» THE TASK
Set down the data again exactly. Pictures are not part of the copy.

» DATA EXTRACTS
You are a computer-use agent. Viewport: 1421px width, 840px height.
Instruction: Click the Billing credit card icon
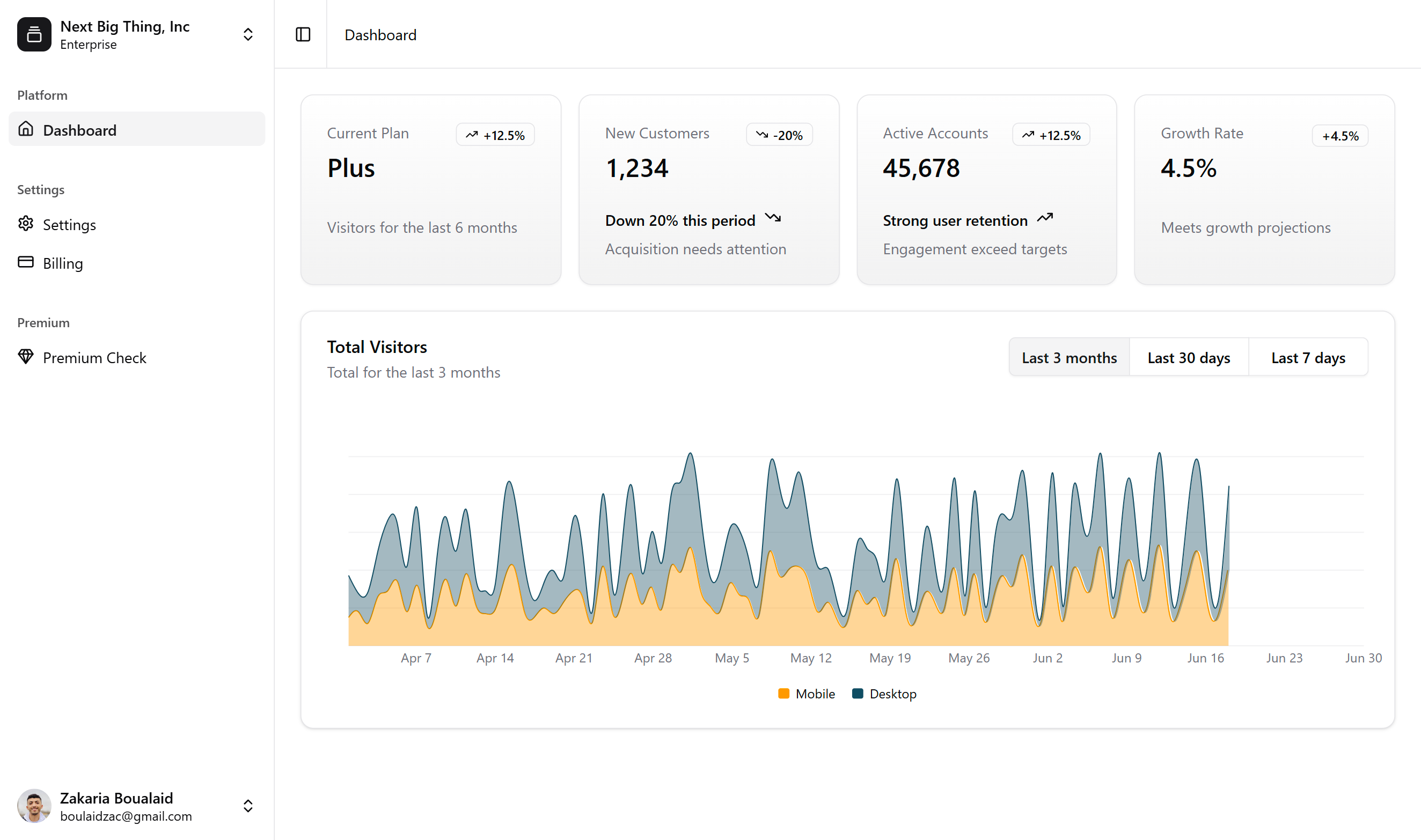coord(25,262)
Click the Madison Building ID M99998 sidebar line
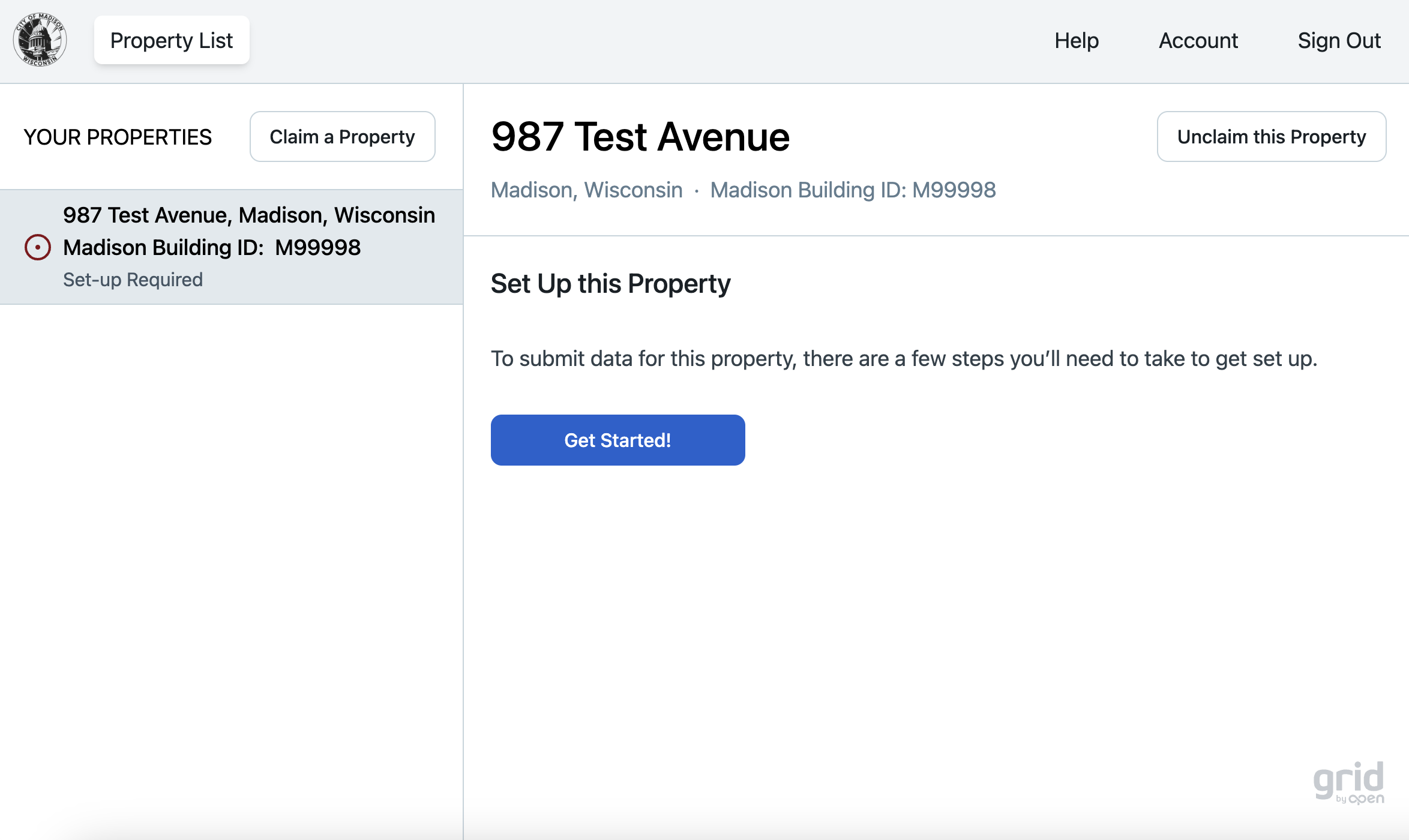This screenshot has width=1409, height=840. tap(212, 248)
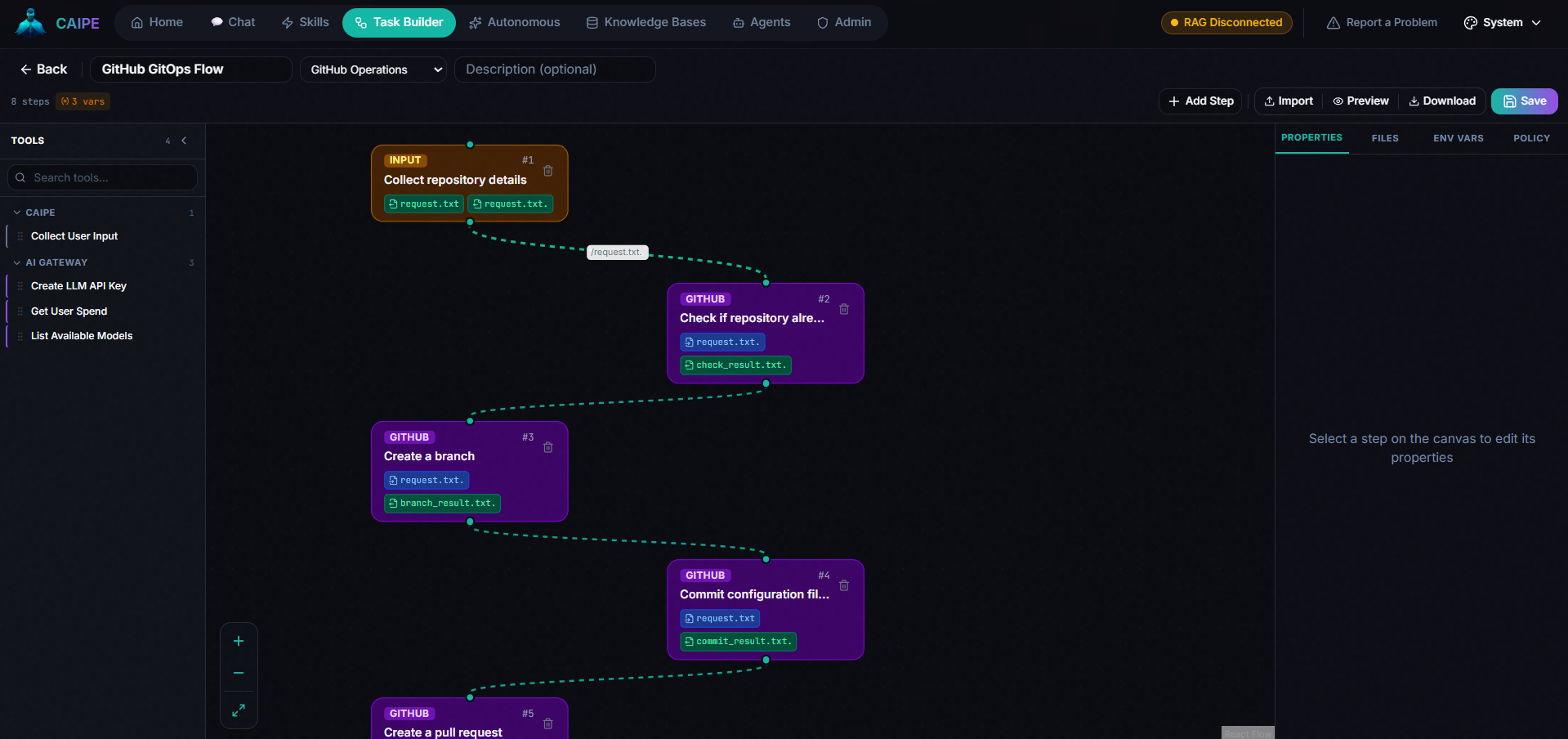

» RESULT BELOW
You are a computer-use agent. Viewport: 1421px width, 840px height.
Instruction: Click the Billing credit card icon
coord(25,262)
Click the Madison Building ID M99998 sidebar line
This screenshot has width=1409, height=840. tap(212, 248)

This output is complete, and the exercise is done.